[Provided passage]
[start]

So we have a relatively high birth rate and the means to attract immigrants. That’s all good, but we still have to consider the impact of the “graying of America” on our economy. It is well known that the first of the baby boomers turned 65 in 2011. That means that they have, on average, passed their peak spending years. It also means that there is now a natural downward pressure on labor force participation rates, putting labor force growth at risk. If the number of workers were to shrink while the population grew, it would be a clear negative for the economy. Not enough people would be working, paying taxes, and spending at a time when so many would be retiring, drawing on Social Security, and generally cutting back on spending. Businessweek reported that in 2011 Japan’s largest diaper manufacturer sold more diapers for adults than for babies, a simultaneously amusing and horrifying statistic. As investors, we would want to know if that is also our country’s fate .

To assess that risk, we look at a figure the U.N. projects, called the “elderly dependence ratio,” which is the anticipated number of retirees in a country (defined as people aged 65 or older) compared to the number of workers (people aged 15-64). The chart below assumes constant birth rates and shows the number of workers expected to be supporting each retiree for the countries or regions we believe should be of primary interest to U.S.- based investors.

chart1

source: United Nations

Workers per Retiree

Several things are apparent from the chart. First, every country or region noted has a weakening demographic profile. Second– and more positively for the U.S. – after an initial shock caused by retirement of the boomers, the U.S. has a fairly stable profile that is superior not only to the other developed regions, but also to China and Brazil, each of which seems likely to hit a demographic brick wall in coming decades. Third, Japan already has a worker/retiree ratio that is only slightly better than the level the U.S. is projected to hit in 2070.

[end]

[Record extracts]
[start]

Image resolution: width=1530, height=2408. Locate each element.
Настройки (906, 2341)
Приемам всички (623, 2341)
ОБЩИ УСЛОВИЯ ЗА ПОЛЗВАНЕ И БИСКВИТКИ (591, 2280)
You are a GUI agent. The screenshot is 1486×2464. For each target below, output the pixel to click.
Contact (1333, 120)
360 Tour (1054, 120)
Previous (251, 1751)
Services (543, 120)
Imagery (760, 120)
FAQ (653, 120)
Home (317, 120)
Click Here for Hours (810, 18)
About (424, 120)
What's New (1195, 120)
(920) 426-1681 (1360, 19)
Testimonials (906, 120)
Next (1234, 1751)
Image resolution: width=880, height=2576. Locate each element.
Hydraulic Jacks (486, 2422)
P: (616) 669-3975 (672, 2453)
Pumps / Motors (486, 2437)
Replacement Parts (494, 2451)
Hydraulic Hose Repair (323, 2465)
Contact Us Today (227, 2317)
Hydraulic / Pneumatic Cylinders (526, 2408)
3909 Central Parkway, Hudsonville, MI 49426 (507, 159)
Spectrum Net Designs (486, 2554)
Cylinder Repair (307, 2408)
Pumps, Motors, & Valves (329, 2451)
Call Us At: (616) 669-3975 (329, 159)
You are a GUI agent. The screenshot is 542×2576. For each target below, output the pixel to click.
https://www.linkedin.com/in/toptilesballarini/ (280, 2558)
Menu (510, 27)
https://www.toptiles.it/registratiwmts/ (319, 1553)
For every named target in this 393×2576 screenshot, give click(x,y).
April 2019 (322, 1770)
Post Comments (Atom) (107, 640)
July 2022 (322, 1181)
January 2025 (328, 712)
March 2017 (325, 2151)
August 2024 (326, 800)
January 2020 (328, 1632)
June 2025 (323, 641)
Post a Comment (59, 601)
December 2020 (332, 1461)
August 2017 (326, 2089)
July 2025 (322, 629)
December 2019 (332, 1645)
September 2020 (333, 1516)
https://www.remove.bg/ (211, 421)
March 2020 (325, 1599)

[end]

[Work to do]
1: According to the passage on the graying of America, why would a shrinking number of workers amid a growing population be a clear negative for the economy? Answer in one to three sentences.
2: In the passage on the graying of America, which two countries outside the developed regions are described as likely to hit a demographic brick wall in coming decades?
3: Reproduce the passage on the graying of America from "Several things are" up to and including "hit in 2070.", substituting "cliff" for "brick wall".
Rely solely on the passage on the graying of America.

[Task answers]
1: Too few people would be working, paying taxes, and spending at a time when many would be retiring, drawing on Social Security, and generally cutting back on spending.

2: China and Brazil.

3:
Several things are apparent from the chart. First, every country or region noted has a weakening demographic profile. Second– and more positively for the U.S. – after an initial shock caused by retirement of the boomers, the U.S. has a fairly stable profile that is superior not only to the other developed regions, but also to China and Brazil, each of which seems likely to hit a demographic cliff in coming decades. Third, Japan already has a worker/retiree ratio that is only slightly better than the level the U.S. is projected to hit in 2070.